DIRECTIONS FOR THIS TASK
Identify all lines below that hold "computer" and collect them.

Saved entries
Content starts
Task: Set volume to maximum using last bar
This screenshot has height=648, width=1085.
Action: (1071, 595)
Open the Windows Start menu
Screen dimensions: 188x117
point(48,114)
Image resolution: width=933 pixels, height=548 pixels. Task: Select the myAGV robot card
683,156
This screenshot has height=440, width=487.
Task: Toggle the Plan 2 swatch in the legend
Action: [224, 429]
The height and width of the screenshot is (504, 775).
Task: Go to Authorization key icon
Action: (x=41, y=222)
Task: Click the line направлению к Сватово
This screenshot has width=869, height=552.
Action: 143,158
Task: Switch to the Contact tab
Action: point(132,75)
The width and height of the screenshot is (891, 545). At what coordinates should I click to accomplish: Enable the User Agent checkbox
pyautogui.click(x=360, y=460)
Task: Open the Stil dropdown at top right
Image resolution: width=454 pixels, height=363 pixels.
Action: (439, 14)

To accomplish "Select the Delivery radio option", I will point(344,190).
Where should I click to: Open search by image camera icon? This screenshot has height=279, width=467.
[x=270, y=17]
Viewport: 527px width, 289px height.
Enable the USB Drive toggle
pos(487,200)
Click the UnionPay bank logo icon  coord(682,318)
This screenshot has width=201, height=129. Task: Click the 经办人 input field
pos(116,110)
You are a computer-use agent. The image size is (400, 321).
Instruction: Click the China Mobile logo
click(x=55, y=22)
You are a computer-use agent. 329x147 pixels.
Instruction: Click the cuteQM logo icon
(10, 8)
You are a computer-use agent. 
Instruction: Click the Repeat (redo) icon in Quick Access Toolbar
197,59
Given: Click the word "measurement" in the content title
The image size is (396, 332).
Content ends
SOLUTION TO THE EXERCISE
You are a computer-use agent. The image size is (400, 321).
You are a computer-use agent. 329x147 pixels.
You are a computer-use agent. 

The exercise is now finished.